2017, année russe? edit

12 janvier 2017

Un Européen averti en vaut deux : 2017 sera l’année de la Russie. Plus précisément, en 2017, la Russie tentera de passer définitivement du statut d’outsider incontrôlable à celui de puissance globale dans les relations internationales. Elle bénéficiera en effet de plusieurs fenêtres d’opportunité et d’un tempo favorable. Pour l’Union européenne, cette année de la Russie comportera de nombreux risques. Mais aussi plusieurs opportunités à exploiter rapidement.

La fin de 2016 a incontestablement été favorable à Vladimir Poutine. Le 23 décembre, le président russe a célébré ses succès de 2016 lors de sa quatrième conférence de presse annuelle. Cet événement désormais mondial était destiné à être le point d’orgue de l’année géopolitique. Le leader russe s’y est présenté comme le champion mondial de la lutte contre le terrorisme islamique, comme un pivot au Moyen-Orient et comme un chef de file pour les mouvements « anti-système ». Paradoxalement, l’assassinat de l’ambassadeur russe en Turquie, l’attentat d’Istanbul et les sanctions décidées par le président Obama contre les services de renseignement russes n’ont pas éclipsé ces sujets. Ils ont tragiquement souligné que Vladimir Poutine est aujourd’hui le chef d’une puissance mondiale tout à la fois incomplète, redoutée et contestée.

En 2016, la stratégie de come back de la Russie a bénéficié d’ « heureuses surprises » : remontée des cours du pétrole suite à la décision de l’OPEP de réduire la production, élection de Donald Trump promettant une amélioration des relations bilatérales, essor des thèses prorusses dans les campagnes électorales européennes. Au fil de l’année, le président russe a retourné à son avantage plusieurs situations risquées. Et il a ainsi préparé les échéances l’année qui s’ouvre, dont la principale est sa propre réélection à l’automne 2017. Les Européens sont-ils contraints d’assister impuissants au retour inexorable de la Russie, y compris à leurs propres dépens ?

Vers une Syrie russe ?

En Syrie, la victoire militaire à Alep a réalisé la percée politique, tactique et stratégique que la Russie recherche dans la région depuis septembre 2014. Quinze mois après l’annonce de l’intervention militaire depuis la tribune de l’ONU, la Russie a atteint ses principaux objectifs dans le pays. Elle a ainsi organisé une « anti-guerre d’Irak » et repris pied loin de ses frontières.

Éléments provenant d'une source de données
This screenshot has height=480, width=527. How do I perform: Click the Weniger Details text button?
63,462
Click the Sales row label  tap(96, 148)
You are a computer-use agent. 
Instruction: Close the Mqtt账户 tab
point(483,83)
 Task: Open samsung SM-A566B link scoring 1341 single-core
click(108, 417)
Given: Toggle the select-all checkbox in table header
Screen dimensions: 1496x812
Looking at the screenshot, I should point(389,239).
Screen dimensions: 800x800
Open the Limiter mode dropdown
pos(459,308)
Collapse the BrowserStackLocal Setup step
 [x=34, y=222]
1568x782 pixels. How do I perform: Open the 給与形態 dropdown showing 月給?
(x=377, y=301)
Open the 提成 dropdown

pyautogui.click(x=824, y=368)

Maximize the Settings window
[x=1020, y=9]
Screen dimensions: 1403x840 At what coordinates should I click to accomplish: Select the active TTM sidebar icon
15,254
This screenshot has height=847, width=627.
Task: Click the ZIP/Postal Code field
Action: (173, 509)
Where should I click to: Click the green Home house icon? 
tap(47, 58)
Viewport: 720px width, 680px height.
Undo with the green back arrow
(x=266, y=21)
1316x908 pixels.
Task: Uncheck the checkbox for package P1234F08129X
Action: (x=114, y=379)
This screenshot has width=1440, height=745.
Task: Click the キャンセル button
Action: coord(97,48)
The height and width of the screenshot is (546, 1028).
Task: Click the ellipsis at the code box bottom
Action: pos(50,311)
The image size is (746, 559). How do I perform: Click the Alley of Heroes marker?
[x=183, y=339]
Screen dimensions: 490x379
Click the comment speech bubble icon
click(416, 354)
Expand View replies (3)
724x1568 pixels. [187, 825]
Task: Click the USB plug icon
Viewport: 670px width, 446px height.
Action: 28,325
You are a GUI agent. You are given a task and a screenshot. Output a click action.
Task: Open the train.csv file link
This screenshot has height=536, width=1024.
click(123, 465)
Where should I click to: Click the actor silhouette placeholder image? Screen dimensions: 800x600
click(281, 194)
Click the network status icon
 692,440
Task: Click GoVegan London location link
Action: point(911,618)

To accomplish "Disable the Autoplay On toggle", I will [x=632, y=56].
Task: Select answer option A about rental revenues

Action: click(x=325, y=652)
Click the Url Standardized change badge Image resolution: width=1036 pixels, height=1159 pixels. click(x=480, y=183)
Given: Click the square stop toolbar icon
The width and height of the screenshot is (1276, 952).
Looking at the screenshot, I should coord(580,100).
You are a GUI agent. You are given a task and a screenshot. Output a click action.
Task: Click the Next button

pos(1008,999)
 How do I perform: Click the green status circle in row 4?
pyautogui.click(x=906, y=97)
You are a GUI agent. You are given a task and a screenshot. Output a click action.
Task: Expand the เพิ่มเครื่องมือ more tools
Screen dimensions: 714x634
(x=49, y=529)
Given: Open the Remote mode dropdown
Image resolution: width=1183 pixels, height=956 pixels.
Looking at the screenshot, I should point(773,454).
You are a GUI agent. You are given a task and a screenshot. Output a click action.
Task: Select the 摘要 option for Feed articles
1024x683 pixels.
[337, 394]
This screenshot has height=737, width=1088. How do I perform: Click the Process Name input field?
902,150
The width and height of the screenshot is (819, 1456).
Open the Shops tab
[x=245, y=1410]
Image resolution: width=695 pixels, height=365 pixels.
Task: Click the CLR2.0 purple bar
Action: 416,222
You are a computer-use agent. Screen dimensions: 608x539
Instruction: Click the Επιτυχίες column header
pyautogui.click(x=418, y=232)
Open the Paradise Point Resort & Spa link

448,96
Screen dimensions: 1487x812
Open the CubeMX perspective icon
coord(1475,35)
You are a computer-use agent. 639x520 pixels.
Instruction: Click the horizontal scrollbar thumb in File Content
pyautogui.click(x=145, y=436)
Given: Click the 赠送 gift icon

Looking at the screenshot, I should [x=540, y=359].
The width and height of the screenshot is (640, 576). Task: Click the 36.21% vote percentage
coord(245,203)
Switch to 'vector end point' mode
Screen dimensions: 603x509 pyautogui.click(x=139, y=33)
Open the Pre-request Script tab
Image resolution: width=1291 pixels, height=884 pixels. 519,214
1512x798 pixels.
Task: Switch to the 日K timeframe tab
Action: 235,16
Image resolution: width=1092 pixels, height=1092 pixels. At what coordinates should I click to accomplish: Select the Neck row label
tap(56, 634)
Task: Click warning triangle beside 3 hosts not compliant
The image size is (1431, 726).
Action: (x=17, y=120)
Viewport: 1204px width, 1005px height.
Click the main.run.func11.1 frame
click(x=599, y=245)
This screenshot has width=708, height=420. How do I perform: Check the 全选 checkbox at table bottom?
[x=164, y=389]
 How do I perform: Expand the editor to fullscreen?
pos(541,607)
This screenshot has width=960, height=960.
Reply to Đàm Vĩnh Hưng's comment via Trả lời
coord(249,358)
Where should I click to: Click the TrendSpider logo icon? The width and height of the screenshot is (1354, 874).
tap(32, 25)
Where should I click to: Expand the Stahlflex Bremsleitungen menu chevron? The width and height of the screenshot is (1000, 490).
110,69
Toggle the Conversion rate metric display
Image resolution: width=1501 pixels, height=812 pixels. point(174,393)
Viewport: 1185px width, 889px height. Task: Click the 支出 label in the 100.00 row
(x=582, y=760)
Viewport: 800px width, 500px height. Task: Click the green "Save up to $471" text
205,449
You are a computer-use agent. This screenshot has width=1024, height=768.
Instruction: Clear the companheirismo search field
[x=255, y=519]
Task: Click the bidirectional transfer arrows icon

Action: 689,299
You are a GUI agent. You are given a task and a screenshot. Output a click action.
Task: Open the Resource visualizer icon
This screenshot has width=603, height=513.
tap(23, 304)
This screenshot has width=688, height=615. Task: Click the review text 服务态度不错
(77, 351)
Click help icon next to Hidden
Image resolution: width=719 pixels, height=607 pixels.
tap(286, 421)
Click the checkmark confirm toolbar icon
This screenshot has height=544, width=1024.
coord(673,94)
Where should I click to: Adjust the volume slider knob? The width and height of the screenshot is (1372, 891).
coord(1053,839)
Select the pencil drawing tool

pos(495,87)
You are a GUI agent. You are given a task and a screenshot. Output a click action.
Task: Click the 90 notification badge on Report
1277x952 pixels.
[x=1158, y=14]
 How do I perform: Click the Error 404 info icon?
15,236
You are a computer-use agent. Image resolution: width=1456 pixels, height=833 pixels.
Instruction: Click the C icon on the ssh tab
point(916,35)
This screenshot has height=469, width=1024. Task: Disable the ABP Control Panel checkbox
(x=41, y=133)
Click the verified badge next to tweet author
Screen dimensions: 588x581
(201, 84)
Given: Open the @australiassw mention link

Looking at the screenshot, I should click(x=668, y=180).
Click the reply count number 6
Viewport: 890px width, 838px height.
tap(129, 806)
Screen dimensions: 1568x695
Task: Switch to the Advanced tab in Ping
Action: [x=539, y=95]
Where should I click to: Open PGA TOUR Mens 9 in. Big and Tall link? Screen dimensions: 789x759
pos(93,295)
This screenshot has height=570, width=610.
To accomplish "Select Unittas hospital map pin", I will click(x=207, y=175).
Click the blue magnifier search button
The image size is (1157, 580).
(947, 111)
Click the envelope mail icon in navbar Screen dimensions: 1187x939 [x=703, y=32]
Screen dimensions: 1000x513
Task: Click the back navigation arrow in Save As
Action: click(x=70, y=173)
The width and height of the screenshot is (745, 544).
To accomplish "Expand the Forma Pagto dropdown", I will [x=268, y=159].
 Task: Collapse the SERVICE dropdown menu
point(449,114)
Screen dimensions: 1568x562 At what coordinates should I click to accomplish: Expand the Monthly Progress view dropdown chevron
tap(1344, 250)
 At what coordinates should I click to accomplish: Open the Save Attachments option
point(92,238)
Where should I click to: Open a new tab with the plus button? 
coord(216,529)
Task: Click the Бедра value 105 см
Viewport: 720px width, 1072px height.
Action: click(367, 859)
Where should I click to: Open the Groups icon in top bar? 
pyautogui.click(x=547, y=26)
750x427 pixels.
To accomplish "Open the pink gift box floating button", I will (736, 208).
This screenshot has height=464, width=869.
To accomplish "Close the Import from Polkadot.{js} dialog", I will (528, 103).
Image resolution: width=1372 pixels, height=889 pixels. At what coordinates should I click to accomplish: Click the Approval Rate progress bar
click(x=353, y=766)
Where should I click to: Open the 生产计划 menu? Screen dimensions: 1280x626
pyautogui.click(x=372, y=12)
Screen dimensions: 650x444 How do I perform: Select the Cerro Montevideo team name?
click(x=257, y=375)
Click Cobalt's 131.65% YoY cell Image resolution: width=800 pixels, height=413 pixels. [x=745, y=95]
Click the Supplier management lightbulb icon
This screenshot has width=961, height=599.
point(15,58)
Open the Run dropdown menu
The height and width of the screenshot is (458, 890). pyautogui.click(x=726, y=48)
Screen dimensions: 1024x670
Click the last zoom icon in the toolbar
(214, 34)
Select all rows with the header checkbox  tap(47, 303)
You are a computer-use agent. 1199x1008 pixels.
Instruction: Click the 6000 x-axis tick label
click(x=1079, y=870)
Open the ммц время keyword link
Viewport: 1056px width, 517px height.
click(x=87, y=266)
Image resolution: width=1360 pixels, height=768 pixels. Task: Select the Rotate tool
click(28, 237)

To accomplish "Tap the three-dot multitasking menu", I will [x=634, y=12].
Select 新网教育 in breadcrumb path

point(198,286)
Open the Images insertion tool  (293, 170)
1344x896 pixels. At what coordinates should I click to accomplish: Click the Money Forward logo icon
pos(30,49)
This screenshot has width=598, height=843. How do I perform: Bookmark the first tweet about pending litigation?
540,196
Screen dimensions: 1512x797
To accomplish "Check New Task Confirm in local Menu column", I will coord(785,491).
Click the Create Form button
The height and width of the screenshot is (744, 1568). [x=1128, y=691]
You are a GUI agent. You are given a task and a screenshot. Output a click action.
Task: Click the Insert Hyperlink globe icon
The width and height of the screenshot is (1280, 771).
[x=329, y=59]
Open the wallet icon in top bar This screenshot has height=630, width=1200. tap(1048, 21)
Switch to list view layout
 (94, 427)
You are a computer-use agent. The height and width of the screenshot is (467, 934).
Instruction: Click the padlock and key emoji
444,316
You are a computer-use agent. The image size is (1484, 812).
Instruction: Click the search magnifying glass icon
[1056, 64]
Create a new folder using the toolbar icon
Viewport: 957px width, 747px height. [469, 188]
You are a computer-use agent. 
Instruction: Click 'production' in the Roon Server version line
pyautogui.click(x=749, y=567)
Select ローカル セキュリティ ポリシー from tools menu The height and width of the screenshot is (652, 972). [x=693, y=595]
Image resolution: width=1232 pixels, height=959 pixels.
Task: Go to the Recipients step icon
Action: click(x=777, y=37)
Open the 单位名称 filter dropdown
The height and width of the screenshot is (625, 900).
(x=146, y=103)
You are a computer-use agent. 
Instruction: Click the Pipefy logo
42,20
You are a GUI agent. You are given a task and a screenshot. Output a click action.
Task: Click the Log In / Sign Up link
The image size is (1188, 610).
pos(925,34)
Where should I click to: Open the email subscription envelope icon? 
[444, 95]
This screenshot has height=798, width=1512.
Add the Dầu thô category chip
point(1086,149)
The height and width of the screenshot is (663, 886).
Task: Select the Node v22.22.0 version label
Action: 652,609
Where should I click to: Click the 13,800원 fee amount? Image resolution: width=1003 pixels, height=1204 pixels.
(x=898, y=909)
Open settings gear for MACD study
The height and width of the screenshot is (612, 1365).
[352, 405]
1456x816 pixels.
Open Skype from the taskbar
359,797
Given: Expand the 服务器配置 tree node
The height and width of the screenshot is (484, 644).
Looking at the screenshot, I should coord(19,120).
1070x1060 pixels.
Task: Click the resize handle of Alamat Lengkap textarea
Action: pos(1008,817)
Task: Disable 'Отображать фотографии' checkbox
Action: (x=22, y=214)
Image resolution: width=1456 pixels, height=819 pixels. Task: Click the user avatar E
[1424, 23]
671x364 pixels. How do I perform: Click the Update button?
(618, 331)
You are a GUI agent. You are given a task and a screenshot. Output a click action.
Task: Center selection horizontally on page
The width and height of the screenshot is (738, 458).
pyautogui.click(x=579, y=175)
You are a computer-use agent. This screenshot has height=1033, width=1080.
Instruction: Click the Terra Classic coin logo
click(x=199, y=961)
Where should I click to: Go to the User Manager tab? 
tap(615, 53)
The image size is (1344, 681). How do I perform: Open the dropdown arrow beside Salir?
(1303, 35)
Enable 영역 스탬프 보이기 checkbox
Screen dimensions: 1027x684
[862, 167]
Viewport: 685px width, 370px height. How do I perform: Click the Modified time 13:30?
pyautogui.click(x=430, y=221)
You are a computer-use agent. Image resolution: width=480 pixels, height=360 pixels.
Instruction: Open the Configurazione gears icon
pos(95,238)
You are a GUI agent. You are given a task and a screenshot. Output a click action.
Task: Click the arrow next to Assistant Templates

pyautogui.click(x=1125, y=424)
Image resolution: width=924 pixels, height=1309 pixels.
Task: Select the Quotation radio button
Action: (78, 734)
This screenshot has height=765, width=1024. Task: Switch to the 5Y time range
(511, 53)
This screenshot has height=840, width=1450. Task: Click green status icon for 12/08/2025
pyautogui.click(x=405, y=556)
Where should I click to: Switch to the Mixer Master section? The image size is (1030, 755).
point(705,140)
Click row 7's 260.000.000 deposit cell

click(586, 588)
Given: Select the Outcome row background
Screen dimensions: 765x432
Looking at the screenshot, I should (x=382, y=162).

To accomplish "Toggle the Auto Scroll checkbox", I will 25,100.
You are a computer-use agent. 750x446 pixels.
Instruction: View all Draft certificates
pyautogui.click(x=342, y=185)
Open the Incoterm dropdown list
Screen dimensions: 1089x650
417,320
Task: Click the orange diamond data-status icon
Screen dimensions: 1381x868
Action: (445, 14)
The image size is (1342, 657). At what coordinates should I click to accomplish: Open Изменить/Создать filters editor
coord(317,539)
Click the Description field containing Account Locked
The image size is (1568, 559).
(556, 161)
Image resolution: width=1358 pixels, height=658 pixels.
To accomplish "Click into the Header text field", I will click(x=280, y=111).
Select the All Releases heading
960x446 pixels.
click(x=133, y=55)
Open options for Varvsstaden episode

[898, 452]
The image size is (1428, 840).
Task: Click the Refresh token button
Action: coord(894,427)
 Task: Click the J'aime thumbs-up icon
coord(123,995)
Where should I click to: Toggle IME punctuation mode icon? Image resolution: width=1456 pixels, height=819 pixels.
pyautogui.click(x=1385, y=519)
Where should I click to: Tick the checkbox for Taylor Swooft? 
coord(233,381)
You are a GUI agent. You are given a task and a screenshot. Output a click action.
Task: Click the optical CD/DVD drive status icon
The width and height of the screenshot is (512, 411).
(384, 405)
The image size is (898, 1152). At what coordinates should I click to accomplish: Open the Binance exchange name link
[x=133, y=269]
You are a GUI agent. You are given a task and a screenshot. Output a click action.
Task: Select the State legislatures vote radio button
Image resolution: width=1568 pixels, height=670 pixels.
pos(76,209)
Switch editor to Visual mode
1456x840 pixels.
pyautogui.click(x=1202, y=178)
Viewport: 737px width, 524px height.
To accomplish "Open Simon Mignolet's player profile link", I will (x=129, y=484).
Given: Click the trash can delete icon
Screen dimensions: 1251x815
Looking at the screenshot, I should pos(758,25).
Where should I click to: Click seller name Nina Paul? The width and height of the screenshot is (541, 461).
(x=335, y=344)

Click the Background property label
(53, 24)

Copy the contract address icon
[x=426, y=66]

**Les tâches:**
- a) D'après l'article sur la Russie en 2017, à quelle date Vladimir Poutine a-t-il tenu sa quatrième conférence de presse annuelle ?
- b) Réécrivez les lignes de données, de la première jusqu'à celle qui contient "click(108, 417)" incluse, en remplaçant "Sales" par "Revenue" sans rien changer d'autre.

**Réponses par tâche:**
- a) Le 23 décembre.

- b)
This screenshot has height=480, width=527. How do I perform: Click the Weniger Details text button?
63,462
Click the Revenue row label  tap(96, 148)
You are a computer-use agent. 
Instruction: Close the Mqtt账户 tab
point(483,83)
 Task: Open samsung SM-A566B link scoring 1341 single-core
click(108, 417)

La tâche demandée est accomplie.